If there's a market for this, why doesn't it already exist? You could take your smartphone under your car, and video chat with a mechanic anywhere in the world. The mechanic could even draw arrows or highlight areas on your video in real-time as it's looped back to your display.


https://www.youtube.com/watch?v=4LE_IocFnL0

http://www.bmw.com/com/en/owners/service/augmented_reality_w...

Its not like car manufacturers dont have cad models of their own cars or anything, right?


That adblock thing would probably be great. Also, I ofthen wish there was an easy way all those specials in the store could be compared more easily. Usually when you work out that 2 for x offer you see they gave a generous 10% discount that made you buy an entire extra thing for no real savibg.
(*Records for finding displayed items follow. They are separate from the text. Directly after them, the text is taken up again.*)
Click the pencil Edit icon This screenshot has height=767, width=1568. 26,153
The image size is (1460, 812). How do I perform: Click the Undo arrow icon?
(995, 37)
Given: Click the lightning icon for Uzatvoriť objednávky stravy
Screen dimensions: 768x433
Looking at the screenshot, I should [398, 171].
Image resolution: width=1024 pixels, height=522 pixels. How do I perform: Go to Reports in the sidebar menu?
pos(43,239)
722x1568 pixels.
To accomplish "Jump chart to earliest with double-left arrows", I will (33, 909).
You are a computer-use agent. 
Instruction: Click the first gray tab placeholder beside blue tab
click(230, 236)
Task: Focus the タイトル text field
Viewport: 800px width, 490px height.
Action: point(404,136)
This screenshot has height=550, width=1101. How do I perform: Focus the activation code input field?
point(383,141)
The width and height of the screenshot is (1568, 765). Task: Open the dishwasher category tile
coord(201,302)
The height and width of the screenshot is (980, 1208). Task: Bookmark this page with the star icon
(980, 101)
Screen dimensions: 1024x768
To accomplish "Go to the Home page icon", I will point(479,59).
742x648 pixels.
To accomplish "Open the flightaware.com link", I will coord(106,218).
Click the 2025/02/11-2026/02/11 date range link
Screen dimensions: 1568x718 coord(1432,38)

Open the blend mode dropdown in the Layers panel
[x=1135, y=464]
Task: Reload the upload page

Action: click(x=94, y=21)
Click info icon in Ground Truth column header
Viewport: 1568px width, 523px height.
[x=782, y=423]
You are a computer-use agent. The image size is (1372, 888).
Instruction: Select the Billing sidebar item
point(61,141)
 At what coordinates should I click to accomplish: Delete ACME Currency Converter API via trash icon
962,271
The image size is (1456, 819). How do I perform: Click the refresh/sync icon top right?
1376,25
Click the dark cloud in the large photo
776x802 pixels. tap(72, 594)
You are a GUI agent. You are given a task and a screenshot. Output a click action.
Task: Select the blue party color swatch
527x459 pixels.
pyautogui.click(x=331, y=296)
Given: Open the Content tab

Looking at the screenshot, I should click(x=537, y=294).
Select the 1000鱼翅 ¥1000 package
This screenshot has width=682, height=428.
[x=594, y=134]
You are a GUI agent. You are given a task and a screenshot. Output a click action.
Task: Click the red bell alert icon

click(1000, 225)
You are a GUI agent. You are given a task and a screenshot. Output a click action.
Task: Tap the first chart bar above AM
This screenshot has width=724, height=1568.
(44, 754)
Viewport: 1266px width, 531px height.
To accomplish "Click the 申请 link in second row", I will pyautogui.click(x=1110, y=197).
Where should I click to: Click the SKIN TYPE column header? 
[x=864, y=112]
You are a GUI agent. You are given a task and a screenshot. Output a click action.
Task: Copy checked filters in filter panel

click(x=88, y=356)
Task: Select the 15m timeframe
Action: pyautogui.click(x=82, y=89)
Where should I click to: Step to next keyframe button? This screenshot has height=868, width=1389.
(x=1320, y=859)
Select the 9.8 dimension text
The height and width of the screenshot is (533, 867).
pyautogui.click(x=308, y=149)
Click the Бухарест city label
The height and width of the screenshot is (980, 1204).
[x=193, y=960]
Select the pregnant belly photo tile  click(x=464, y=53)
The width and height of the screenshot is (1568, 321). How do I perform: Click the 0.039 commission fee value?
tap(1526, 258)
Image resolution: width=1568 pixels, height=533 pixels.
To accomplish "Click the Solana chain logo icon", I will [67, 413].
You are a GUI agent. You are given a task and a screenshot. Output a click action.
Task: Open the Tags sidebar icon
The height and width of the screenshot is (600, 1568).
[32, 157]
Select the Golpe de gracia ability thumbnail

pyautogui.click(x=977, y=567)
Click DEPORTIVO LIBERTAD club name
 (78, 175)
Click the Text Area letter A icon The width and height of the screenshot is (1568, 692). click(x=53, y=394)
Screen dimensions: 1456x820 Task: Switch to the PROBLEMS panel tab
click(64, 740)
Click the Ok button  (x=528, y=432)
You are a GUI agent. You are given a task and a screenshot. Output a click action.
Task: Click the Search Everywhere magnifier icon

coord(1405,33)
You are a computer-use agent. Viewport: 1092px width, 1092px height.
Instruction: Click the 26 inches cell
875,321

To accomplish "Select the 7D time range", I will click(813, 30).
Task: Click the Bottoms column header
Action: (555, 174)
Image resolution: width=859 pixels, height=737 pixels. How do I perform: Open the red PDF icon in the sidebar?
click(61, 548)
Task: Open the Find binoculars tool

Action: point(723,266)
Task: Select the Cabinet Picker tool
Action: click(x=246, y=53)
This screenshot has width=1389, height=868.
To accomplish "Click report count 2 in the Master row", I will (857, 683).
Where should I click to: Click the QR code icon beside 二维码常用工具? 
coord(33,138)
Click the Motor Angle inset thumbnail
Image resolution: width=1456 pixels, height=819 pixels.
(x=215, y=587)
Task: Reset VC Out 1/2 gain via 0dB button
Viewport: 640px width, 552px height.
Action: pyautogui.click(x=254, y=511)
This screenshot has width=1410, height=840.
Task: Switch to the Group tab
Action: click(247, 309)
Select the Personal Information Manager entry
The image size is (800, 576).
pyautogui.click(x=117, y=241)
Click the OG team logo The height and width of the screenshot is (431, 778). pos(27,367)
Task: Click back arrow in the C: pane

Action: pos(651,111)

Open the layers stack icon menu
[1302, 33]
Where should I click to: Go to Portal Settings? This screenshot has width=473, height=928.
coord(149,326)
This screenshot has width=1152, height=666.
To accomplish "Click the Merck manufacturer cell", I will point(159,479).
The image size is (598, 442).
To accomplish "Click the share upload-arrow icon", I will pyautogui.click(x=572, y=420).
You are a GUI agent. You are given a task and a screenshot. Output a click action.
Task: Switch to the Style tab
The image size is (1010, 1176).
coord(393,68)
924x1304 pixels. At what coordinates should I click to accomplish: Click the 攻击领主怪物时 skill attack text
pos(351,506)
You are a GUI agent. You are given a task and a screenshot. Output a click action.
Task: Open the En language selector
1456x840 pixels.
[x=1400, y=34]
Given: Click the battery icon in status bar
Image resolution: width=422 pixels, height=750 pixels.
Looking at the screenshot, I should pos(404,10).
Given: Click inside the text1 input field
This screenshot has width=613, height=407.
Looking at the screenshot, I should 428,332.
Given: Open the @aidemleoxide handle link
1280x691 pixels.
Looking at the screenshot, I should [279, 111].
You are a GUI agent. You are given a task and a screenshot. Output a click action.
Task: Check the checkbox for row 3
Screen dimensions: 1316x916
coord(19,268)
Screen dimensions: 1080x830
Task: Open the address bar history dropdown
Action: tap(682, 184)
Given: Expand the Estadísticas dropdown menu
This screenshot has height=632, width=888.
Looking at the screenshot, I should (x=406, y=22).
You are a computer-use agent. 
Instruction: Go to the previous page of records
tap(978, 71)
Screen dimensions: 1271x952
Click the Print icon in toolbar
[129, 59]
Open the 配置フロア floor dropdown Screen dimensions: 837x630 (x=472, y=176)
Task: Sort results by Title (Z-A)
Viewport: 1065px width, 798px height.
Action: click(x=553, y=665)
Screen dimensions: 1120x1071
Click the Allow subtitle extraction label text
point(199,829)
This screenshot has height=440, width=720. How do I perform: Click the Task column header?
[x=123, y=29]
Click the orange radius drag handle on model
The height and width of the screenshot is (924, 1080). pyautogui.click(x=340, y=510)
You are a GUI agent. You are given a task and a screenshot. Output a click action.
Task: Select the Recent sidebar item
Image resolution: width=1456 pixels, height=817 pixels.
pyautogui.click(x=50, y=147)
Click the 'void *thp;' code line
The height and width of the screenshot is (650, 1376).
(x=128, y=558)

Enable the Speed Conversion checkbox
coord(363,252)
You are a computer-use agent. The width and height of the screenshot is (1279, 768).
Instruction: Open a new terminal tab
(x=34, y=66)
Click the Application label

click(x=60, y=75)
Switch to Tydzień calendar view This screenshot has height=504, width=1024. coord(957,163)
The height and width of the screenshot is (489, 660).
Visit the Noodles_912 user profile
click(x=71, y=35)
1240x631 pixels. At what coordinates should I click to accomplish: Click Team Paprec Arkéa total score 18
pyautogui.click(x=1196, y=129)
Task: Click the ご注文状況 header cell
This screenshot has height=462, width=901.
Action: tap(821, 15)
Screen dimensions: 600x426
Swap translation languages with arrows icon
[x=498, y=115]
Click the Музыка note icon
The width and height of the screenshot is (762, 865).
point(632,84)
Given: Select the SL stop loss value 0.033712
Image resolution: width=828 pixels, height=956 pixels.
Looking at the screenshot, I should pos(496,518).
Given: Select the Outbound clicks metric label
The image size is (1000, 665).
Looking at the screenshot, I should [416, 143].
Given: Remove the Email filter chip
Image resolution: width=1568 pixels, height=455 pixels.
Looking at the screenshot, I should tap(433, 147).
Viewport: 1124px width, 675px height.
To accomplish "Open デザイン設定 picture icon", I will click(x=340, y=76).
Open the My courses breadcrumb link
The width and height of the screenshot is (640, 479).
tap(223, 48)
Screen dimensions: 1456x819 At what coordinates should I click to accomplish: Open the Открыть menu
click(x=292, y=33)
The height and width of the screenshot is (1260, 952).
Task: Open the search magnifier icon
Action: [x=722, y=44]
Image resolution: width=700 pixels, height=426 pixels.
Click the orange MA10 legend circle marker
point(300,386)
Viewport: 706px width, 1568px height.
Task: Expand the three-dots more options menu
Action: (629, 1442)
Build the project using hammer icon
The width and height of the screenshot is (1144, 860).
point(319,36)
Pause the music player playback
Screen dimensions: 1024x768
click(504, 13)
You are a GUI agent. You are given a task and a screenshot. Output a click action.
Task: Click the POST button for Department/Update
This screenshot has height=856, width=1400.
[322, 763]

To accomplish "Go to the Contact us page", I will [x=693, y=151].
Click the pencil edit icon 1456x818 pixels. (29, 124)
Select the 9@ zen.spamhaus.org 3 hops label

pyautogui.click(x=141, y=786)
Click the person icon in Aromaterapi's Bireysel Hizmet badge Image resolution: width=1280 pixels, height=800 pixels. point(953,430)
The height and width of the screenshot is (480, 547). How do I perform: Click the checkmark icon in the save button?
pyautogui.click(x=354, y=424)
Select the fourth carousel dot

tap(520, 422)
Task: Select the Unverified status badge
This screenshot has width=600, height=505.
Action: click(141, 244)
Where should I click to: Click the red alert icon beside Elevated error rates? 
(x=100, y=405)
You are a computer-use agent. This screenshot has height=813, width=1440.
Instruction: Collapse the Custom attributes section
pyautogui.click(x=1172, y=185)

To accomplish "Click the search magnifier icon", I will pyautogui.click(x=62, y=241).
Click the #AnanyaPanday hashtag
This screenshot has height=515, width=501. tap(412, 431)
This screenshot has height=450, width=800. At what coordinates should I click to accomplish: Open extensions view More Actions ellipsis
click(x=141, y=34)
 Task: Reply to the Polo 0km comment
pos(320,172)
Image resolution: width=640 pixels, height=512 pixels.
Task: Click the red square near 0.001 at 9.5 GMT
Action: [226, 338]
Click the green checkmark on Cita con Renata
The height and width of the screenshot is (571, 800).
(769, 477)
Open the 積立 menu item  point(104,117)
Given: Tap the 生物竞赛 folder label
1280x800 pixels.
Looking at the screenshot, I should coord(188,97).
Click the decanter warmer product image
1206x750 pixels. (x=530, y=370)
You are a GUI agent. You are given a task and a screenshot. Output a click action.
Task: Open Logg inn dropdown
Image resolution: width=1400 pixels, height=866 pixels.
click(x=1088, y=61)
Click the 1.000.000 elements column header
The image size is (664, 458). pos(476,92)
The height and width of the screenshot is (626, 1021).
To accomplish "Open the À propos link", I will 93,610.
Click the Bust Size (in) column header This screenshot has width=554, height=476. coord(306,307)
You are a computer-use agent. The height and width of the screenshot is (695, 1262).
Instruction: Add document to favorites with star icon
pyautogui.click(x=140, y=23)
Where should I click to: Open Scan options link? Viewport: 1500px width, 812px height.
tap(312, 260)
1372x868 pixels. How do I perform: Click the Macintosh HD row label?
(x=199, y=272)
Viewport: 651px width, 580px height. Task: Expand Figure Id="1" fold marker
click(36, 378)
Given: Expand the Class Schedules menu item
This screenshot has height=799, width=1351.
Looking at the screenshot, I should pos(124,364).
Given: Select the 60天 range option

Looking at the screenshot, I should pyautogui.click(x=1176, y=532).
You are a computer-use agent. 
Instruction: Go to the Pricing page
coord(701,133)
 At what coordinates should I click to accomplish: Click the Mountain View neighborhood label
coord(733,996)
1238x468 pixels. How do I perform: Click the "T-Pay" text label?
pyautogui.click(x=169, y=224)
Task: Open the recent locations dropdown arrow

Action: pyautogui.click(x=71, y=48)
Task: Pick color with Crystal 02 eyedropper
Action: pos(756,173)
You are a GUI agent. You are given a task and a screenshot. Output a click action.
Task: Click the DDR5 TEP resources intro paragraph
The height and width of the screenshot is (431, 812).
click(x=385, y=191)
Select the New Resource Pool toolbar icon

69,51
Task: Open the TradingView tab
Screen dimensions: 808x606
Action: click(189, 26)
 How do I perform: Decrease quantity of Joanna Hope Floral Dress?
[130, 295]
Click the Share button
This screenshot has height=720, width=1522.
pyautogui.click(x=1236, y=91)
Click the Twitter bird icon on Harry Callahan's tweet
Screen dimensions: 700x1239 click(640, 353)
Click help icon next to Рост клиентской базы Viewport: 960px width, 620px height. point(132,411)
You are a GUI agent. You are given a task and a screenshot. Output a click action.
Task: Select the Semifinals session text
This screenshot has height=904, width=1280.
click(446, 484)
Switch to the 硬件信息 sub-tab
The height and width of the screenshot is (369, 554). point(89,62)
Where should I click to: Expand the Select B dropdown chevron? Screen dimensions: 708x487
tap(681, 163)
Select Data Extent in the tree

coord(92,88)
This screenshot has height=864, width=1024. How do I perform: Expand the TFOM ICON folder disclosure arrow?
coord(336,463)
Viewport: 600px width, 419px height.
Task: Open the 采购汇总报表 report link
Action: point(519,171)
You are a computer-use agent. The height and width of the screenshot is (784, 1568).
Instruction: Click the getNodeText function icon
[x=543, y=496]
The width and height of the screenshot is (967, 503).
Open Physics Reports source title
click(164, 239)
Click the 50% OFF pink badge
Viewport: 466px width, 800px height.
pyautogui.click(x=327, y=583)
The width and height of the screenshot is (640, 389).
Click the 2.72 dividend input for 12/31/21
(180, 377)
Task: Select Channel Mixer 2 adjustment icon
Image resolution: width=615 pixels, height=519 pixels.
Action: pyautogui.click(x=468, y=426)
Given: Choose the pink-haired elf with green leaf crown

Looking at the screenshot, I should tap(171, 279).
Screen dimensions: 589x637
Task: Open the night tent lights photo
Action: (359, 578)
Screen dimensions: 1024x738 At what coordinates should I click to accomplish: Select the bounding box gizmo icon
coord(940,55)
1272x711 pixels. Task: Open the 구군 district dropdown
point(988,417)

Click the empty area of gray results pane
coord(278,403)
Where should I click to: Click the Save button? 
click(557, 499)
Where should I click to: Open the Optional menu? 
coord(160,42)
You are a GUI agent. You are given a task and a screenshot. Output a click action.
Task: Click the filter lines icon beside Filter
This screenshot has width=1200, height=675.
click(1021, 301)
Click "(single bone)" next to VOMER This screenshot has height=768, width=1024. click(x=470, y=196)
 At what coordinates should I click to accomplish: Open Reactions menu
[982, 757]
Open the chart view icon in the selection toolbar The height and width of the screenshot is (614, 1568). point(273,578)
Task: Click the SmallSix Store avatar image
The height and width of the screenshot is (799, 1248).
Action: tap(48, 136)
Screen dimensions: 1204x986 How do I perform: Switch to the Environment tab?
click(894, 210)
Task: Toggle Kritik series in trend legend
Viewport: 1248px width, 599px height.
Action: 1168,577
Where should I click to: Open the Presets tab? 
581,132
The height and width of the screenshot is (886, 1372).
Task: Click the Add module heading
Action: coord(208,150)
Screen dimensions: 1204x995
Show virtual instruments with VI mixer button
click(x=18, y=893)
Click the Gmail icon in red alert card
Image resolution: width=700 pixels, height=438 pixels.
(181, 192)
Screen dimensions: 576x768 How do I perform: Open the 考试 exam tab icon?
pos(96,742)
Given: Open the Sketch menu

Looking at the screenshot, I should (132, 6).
Or allow them to select from a list?


Making it easier to find your car in a large parking lot would be a start.


I noticed that the promo videos all show you doing things indoors, in more or less private settings. Your living room, your kitchen, your workspace. Contrasted to initial Google Glass video (skydiving, jogging, meeting for lunch .etc) I think it's safe to say Microsoft has learned from Google's mistakes.


I noticed this too. It avoids a whole class of problems interacting with other people, and seems like a good idea marketing-wise.

I was also thinking about battery life. If it's not designed for outside, then presumably you'll be near a charger, so you're less likely to run out of charge when you need it.


From the videos HoloLens looks like being an actually well thought out product unlike Glass.

Many people would find tools like these incredibly useful at work, in the car or at home. But not in the street, at the beach or in restaurants whilst talking to other people. That's just socially awkward/insensitive.